Jackson, Robertson & Adams was an architectural firm out of Providence, Rhode Island. Established in 1912, it was originally made up of architects F. Ellis Jackson (1879–1950), Wayland T. Robertson (1873–1935), and J. Howard Adams (1876–1924).

==Firm history==
Prior to founding this firm, Jackson worked with Providence architect Howard K. Hilton. He was promoted to partner in 1902, renaming the firm Hilton & Jackson. Between 1902 and 1905, Hilton and Jackson designed and oversaw the construction of numerous distinguished Colonial Revival homes in Providence that drew upon early Rhode Island architecture while introducing new concepts and styles sweeping the architectural and artistic worlds.
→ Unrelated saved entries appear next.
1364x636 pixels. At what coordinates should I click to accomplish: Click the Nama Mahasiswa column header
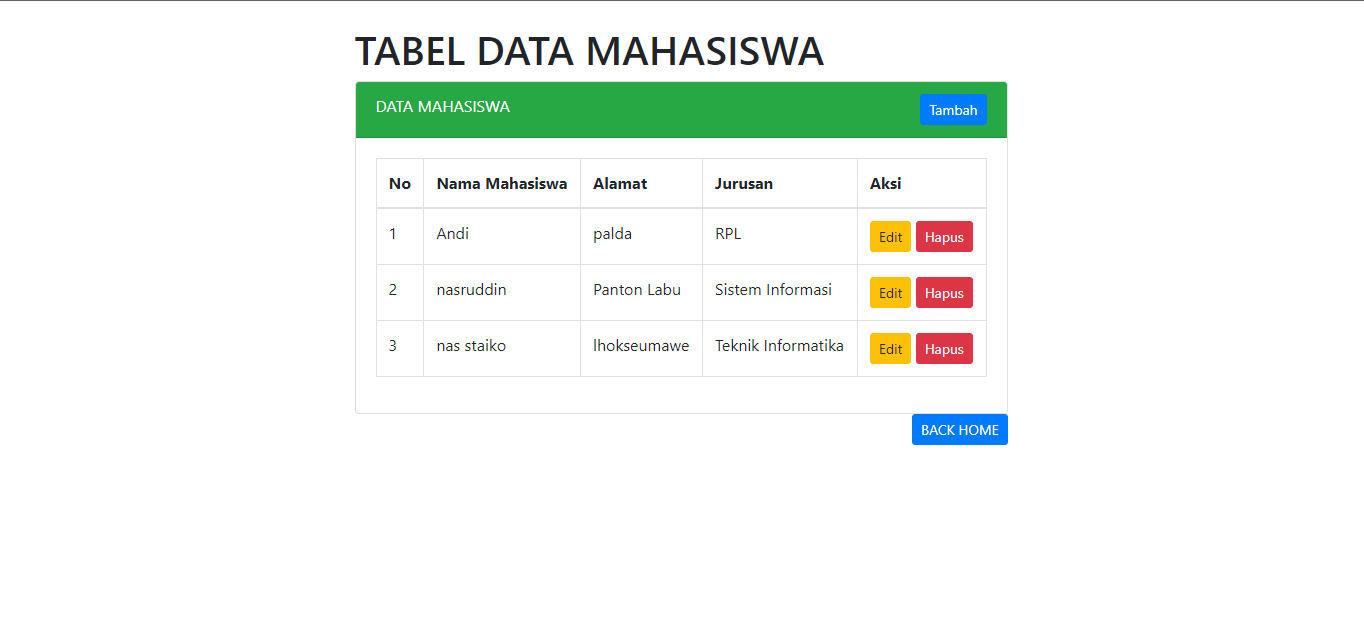pyautogui.click(x=501, y=183)
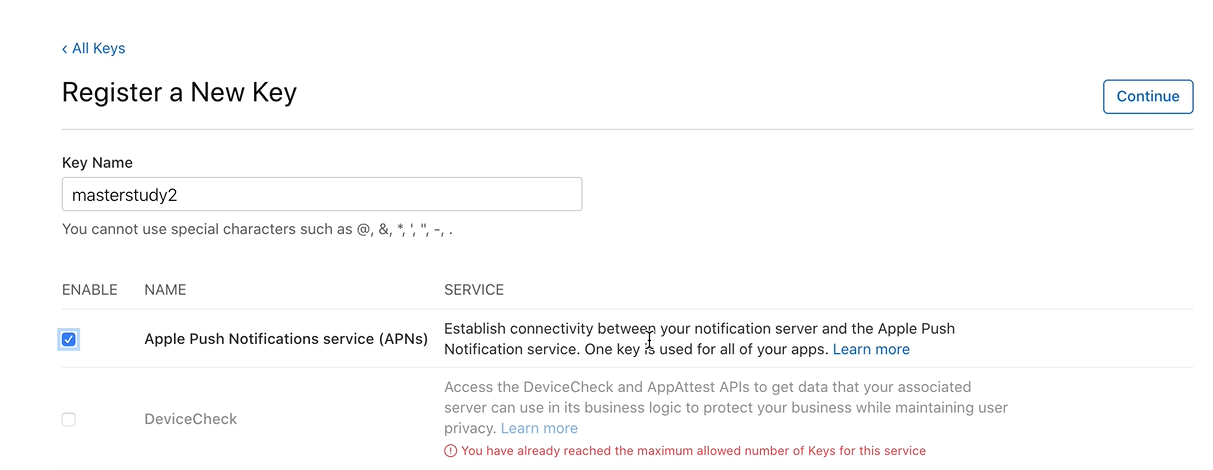1213x470 pixels.
Task: Select the Apple Push Notifications service (APNs) name
Action: pyautogui.click(x=286, y=340)
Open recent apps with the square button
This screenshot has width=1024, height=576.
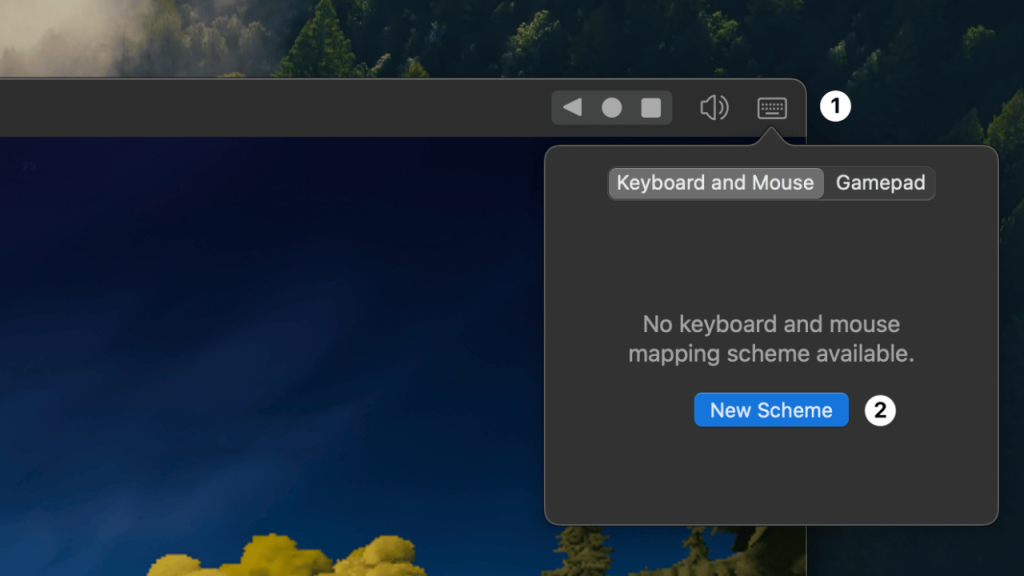tap(651, 108)
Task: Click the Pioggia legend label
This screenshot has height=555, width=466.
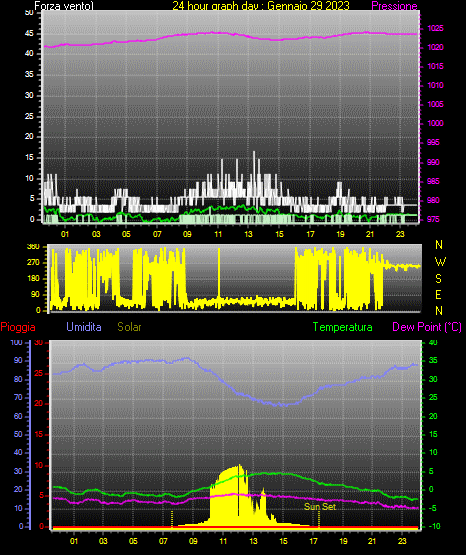Action: point(18,327)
Jackson took a leave of absence in 1905 to study at the École Nationale Supérieure des Beaux-Arts in the atelier of Eugene Joseph Armand Duquesne who won the prestigious French scholarship the Grand Prix de Rome in 1897. Jackson returned to the United States in 1909 with his diploma. Hilton died less than a month after Jackson's return. Jackson continued on alone under the Hilton & Jackson name. In 1911, Jackson formed the firm of Jackson & Robertson with Wayland T. Robertson. The next year, they added J. Howard Adams to make Jackson, Robertson & Adams. Both Robertson and Adams had had private practice prior to becoming members of the firm.

The firm designed numerous Colonial Revival buildings around the state which still rank among Rhode Island's best architecture. Under F. Ellis Jackson's leadership, the firm continued its commitment to designing distinct residences but was remarkably prolific in contributing to Rhode Island's civic and commercial architecture legacy. Beginning in the 1930s, Jackson, Robertson & Adams became one of the few architects in the state to work in the Art Deco style.

F. Ellis Jackson died abruptly on February 9, 1950. The Jackson, Robertson & Adams name was retained until 1956, when the then two partners, George Fraser and Raymond J. Henthorne, renamed it Fraser & Henthorne. This firm was dissolved in 1961.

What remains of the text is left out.